Sottoporre un maiale a un processo criminale sembra perverso agli occhi moderni, poiché molti di noi credono che gli umani possiedano una consapevolezza delle azioni e dei risultati che ci distingue dagli altri animali. Mentre un maiale al pascolo potrebbe non sapere cosa sta masticando, gli esseri umani sono sicuramente al corrente delle loro azioni e attenti alle loro conseguenze.


Tuttavia, mentre le nostre identità e le nostre società sono basate sull'assunto dell'intuizione, la psicologia e la neuroscienza stanno iniziando a rivelare quanto sia difficile per il nostro cervello monitorare anche le interazioni più semplici con il mondo fisico e sociale.

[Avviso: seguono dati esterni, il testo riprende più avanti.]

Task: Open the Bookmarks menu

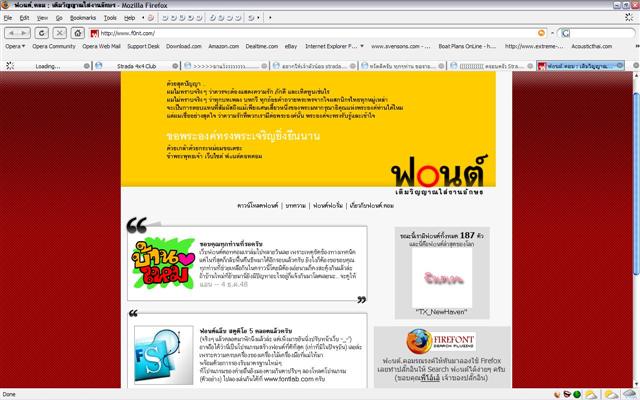Action: (81, 18)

Di fronte a questi ostacoli, il nostro cervello si basa su meccanismi predittivi che allineano la nostra esperienza con le nostre aspettative. Sebbene tali allineamenti siano spesso utili, possono far sì che le nostre esperienze si allontanino dalla realtà oggettiva, riducendo la visione chiara che presumibilmente ci separa dai maiali di Lavegny.


Una sfida che i nostri cervelli affrontano nel monitorare le nostre azioni è l'informazione intrinsecamente ambigua che ricevono. Sperimentiamo il mondo esterno in testa attraverso il velo dei nostri sistemi sensoriali: gli organi periferici e i tessuti nervosi che raccolgono ed elaborano diversi segnali fisici, come la luce che colpisce gli occhi o la pressione sulla pelle. Sebbene questi circuiti siano notevolmente complessi, il materiale sensoriale umido del nostro cervello possiede le debolezze comuni a molti sistemi biologici: il cablaggio non è perfetto, la trasmissione perde, e il sistema è afflitto da rumore - proprio come il crepitio di una radio poco sintonizzata maschera la vera trasmissione.

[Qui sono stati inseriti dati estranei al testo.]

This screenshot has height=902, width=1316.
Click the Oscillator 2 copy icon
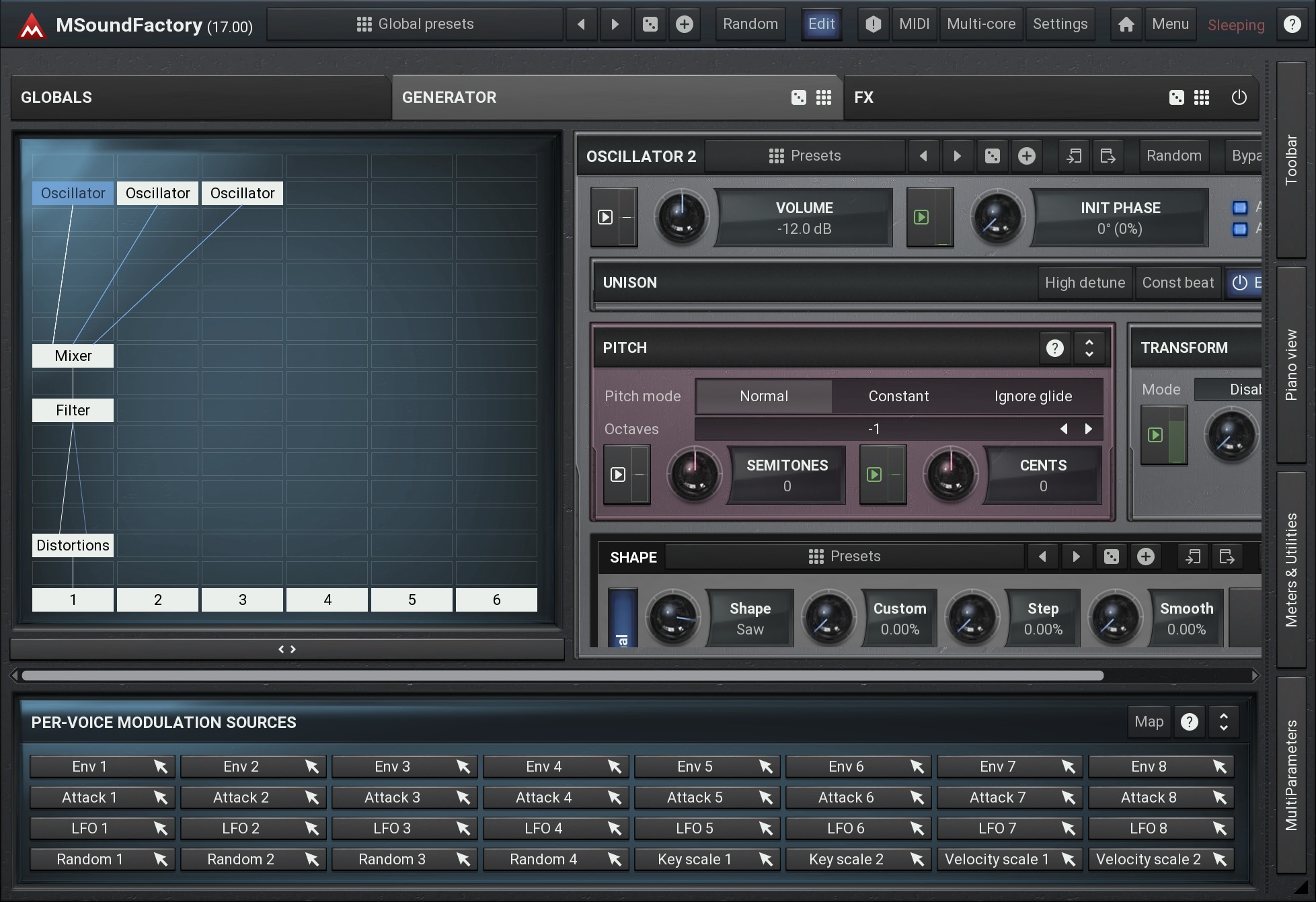(x=1074, y=156)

Ma il rumore non è l'unico ostacolo. Anche se questi circuiti fossero trasmessi con fedeltà perfetta, la nostra esperienza percettiva sarebbe ancora incompleta. Questo perché il velo del nostro apparato sensoriale raccoglie solo le 'ombre' di oggetti nel mondo esterno. Per illustrare questo, pensa a come funziona il nostro sistema visivo. Quando guardiamo il mondo intorno a noi, campioniamo modelli spaziali di luce che rimbalzano su diversi oggetti e atterrano sulla superficie piatta dell'occhio. Questa mappa bidimensionale del mondo è preservata nelle prime parti del cervello visivo e costituisce la base di ciò che vediamo. Ma anche se questo processo è impressionante, lascia agli osservatori la sfida di ricostruire il mondo tridimensionale reale dall'ombra bidimensionale che è stata proiettata sulla sua superficie sensoriale.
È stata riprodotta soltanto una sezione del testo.